Нравоописательный очерк для Островского – литературная форма, в наибольшей степени лишенная условности, но не исключающая при этом "романной" многоплановости и проистекающих из нее потенциальных конфликтов. Так, в Кузьме, сыне богатого купца Самсона Савича Тупорылова, уже вполне дает себя знать противоречие, которое станет зерном конфликта многих пьес Островского, – противоречие между "силами", "раздирающими" душу чиновника: "одна сила внутренняя, движущая вперед, другая сила внешняя, замоскворецкая, сила косности, онемелости, так сказать стреноживающая человека". Характеристика "замоскворецкой" силы предшествует известной аттестации "темного царства" Н. А. Добролюбовым – и по аналитической зоркости, и по масштабности обобщений: "Я не без основания назвал эту силу замоскворецкой: там, за Москвой-рекой, ее царство, там ее трон. Она-то загоняет человека в каменный дом и запирает за ним железные ворота… Она утучняет человека и заботливой рукой отгоняет ото лба его всякую тревожную мысль, так точно, как мать отгоняет мух от заснувшего ребенка. Она обманщица, она всегда прикидывается "семейным счастьем", и неопытный человек нескоро узнает ее и, пожалуй, позавидует ей.
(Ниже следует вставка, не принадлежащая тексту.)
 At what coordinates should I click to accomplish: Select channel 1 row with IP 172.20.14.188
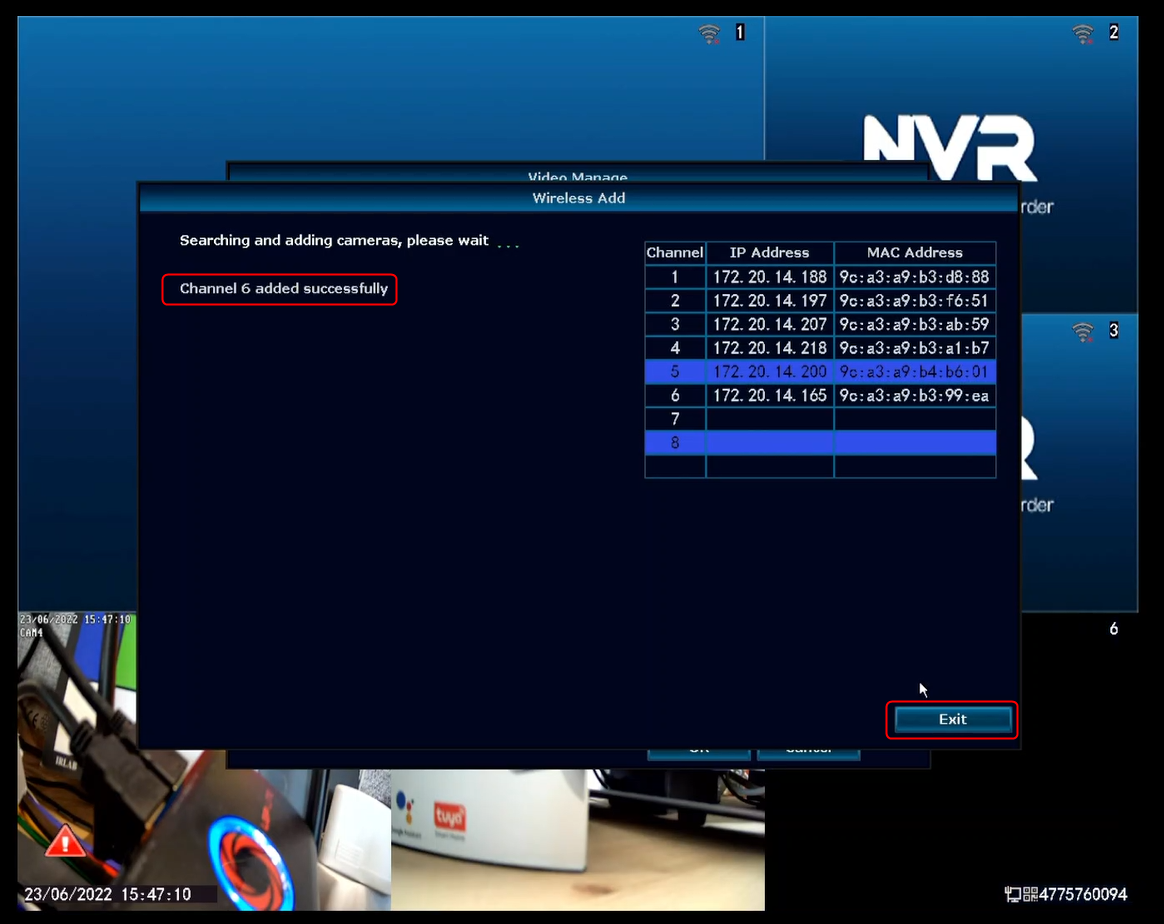[x=820, y=277]
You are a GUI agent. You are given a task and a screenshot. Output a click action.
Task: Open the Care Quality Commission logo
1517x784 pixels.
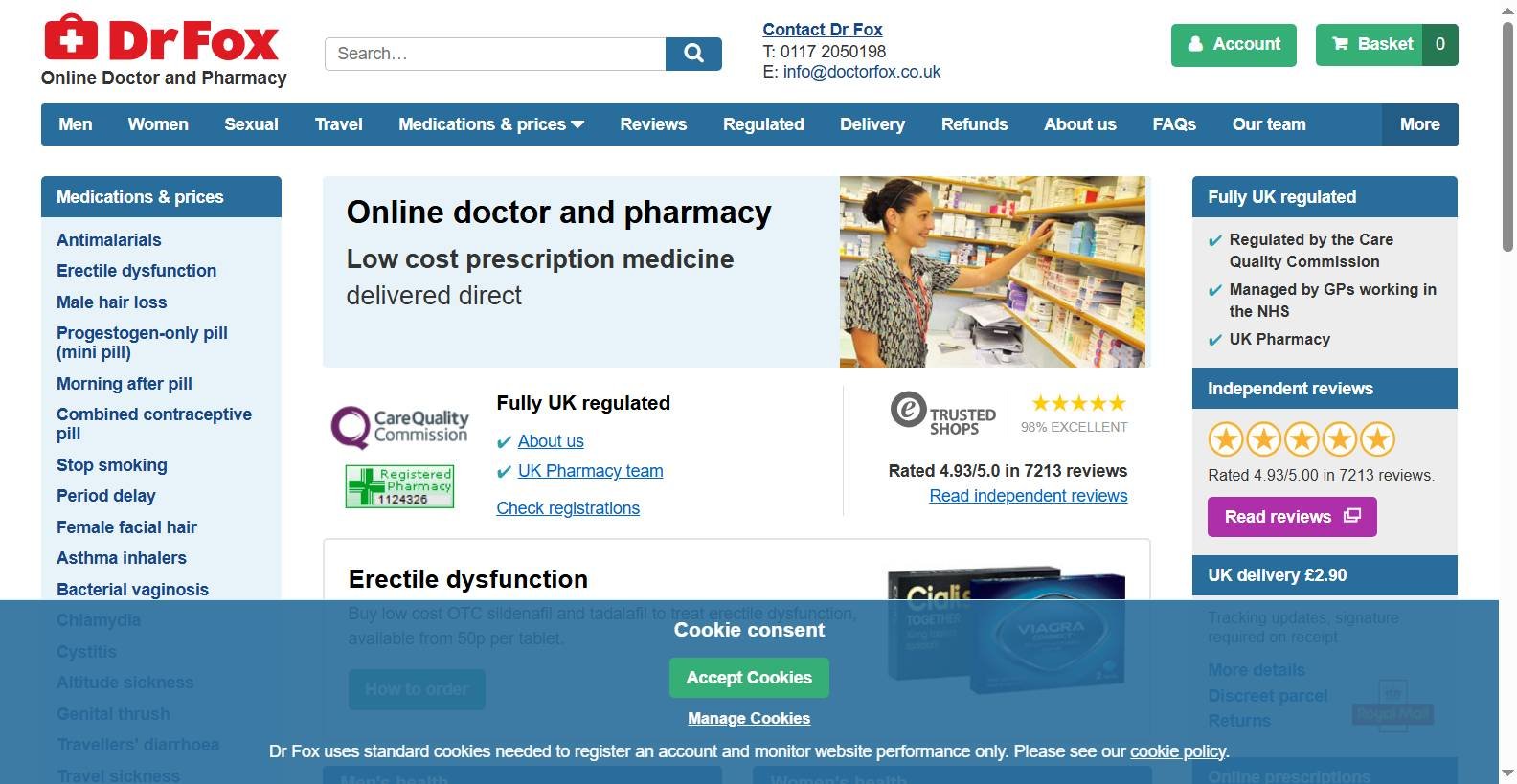399,427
Она изменница: она холит, холит человека, да вдруг так пристукнет, что тот и перекреститься не успеет".
До известной степени в круге тех же противоречий находился и сам Островский. Поступив после окончания Первой московской гимназии на юридическое отделение Московского университета, он в 1843 г. оставил учение, руководимый желанием полностью посвятить себя служению искусству. Сближение с будущими соратниками по сцене и литературному труду: с актером Ф. А. Бурдиным, поэтом и переводчиком Н. Давыдовым; идеи, почерпнутые из лекций Т. Н. Грановского, М. П. Погодина, С. П. Шевырева, из обсуждаемых всюду статей Белинского и Герцена, знаменитых комедий Грибоедова и Гоголя; посещение спектаклей, где блистали М. С. Щепкин и П. С. Мочалов, определяющим образом повлияли на его решение. И хотя мечте Островского не дано было осуществиться сразу, его служба сначала в Московском совестном, а затем в Московском коммерческом суде уже преломлялась им как материал будущей литературной деятельности, как прототипическая основа, имеющая "все задатки" для создания "живых, целиком взятых из жизни типов и положений чисто русских, только нам одним принадлежащих" ("Речь на обеде в честь А. Е. Мартынова", 1859).
Драматургия раннего периода. 1847–1851
Отставка Островского хронологически отмечает завершение первого периода его становления как драматурга – в целом этот период проходит под знаком Гоголя. Наследование гоголевских традиций и принципов "натуральной школы" во многом обусловлено тем, что именно в них Островский нашел убедительное художественное развенчание безжизненных стереотипов, рожденных "риторической" тенденцией в литературе, – инерционных форм классицизма и романтизма. Особенно устойчивые в драматургии, эти формы казались начинающему автору совершенно не соответствующими духу народности, утверждающему простоту и непосредственность выражения. Комическое – как жизнетворный пафос литературы – отождествлялось им с сатирическим, "гоголевским направлением": "Отличительная черта русского народа, отвращение от всего резко определившегося, от всего специального, личного, эгоистически отторгшегося от общечеловеческого, кладет и на художество особенный характер; назовем его характером обличительным". "Обличение" в данном случае становится художественной необходимостью, поскольку направлено на явления, "слишком узкие" по отношению к "идеалу общечеловеческому". Поэтому оно "заставляет быть нравственнее" и может быть определено как "нравственно-общественное направление" русской литературы.